--- start Passage shown ---
Friday, January 28, 2011, will mark the 150th anniversary of the adoption of the state flag of South Carolina. A free program will be held in the Fort Moultrie Visitor Center at 2:30 p.m. to mark this historic event. On May 27, 2010, South Carolina Senate Bill 1450, co-sponsored by Senator George E. “Chip” Campsen III and Senator Daniel B. “Danny” Verdin III was passed by concurrent resolution, establishing January 28, 2011, as the “first annual South Carolina Flag Day.” The program will include an address on the flag by Dr. Eric Emerson, Director of the South Carolina Department of Archives and History, and comments by Senators Campsen and Verdin. Entrance to the fort is free for the day.
--- end Passage shown ---
--- start Dataset excerpts ---
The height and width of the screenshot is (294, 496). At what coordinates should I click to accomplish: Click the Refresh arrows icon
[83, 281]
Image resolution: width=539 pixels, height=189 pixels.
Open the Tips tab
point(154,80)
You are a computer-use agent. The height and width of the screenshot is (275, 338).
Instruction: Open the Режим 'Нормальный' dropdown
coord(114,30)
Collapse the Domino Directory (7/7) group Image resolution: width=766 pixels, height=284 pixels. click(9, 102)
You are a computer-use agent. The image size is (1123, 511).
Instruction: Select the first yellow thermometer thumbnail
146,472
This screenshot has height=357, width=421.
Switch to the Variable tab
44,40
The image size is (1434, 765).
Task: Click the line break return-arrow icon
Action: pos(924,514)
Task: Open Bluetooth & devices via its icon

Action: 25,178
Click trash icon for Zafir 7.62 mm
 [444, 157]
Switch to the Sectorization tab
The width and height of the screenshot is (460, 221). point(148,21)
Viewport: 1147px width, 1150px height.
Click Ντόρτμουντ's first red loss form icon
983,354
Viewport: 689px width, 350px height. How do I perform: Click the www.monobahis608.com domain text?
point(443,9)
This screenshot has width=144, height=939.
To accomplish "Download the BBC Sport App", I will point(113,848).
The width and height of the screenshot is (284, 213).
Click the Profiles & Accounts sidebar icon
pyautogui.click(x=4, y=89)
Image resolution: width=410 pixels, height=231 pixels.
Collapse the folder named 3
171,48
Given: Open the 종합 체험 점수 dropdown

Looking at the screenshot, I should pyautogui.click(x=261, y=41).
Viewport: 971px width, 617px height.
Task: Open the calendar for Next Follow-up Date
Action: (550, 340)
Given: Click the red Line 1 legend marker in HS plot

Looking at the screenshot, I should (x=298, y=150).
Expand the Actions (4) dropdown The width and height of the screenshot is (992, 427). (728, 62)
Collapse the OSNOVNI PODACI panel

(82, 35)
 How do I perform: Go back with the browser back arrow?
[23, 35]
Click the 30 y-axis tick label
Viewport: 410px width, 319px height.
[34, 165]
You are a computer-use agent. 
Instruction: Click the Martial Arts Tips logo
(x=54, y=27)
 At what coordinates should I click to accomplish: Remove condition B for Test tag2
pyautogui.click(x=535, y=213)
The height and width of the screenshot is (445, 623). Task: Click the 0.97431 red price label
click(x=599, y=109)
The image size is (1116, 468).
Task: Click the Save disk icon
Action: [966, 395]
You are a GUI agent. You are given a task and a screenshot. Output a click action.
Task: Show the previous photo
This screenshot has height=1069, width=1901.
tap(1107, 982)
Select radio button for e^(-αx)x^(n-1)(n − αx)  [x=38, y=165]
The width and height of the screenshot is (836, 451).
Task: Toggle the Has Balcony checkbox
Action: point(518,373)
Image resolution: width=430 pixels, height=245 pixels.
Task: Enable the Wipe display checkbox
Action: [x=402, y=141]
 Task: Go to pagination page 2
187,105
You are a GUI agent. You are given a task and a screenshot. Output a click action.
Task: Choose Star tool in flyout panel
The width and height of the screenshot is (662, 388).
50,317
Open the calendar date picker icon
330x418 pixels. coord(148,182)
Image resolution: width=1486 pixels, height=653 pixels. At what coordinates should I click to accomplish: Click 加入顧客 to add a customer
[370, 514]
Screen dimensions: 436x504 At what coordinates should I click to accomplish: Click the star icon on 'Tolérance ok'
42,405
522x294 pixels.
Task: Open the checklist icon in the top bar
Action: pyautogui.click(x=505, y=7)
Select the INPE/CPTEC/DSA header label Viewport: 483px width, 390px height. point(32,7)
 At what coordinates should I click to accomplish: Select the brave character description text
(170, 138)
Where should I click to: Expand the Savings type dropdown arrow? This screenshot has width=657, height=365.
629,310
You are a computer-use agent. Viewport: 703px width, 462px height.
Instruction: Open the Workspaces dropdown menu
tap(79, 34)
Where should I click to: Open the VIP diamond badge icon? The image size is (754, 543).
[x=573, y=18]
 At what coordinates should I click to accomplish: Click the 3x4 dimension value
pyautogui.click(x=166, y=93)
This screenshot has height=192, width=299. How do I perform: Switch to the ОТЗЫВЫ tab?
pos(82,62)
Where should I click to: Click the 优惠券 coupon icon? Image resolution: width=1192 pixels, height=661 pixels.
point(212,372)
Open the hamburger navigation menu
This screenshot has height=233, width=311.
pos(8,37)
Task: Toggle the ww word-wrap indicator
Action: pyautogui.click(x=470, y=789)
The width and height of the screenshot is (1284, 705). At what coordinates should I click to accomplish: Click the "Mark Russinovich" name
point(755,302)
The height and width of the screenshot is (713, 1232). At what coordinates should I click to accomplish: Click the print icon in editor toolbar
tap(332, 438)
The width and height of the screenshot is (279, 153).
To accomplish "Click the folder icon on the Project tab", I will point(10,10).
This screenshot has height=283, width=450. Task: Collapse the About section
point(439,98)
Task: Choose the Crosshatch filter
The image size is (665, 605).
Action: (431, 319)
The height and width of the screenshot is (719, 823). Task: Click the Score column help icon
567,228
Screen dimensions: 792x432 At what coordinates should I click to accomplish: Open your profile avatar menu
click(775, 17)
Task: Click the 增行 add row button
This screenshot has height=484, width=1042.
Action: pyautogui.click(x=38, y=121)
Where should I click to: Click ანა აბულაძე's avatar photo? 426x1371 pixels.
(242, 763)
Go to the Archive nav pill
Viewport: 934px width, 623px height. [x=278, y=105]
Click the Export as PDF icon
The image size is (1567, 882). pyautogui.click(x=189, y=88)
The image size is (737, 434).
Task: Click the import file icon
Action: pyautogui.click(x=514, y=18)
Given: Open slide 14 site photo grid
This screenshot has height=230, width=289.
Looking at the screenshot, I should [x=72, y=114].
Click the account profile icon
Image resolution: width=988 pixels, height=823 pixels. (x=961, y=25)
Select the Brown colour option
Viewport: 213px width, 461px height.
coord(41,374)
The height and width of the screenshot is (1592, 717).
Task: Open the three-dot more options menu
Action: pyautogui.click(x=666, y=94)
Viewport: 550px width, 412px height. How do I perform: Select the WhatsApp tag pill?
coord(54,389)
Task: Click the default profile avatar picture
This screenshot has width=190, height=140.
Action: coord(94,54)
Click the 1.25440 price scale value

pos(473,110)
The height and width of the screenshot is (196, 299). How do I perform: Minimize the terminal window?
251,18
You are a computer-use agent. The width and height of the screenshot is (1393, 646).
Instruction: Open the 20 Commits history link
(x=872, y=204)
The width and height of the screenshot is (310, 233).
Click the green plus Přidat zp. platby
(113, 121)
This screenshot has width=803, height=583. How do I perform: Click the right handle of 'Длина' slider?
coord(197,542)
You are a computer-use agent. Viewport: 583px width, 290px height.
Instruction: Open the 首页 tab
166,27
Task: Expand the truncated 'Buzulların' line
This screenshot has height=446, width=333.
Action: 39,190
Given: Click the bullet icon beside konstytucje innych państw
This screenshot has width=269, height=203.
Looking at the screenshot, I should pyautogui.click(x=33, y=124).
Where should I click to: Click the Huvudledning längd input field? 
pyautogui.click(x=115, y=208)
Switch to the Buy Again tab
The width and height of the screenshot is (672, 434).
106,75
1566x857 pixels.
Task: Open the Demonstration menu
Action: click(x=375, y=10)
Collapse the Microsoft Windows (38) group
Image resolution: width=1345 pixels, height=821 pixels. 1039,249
--- end Dataset excerpts ---
### Set task
From the flag anniversary notice above, quote the passage that begins at the words "Friday, January 28, 2011, will" and stops after the words "for the day.".

### Response to this exercise
Friday, January 28, 2011, will mark the 150th anniversary of the adoption of the state flag of South Carolina. A free program will be held in the Fort Moultrie Visitor Center at 2:30 p.m. to mark this historic event. On May 27, 2010, South Carolina Senate Bill 1450, co-sponsored by Senator George E. “Chip” Campsen III and Senator Daniel B. “Danny” Verdin III was passed by concurrent resolution, establishing January 28, 2011, as the “first annual South Carolina Flag Day.” The program will include an address on the flag by Dr. Eric Emerson, Director of the South Carolina Department of Archives and History, and comments by Senators Campsen and Verdin. Entrance to the fort is free for the day.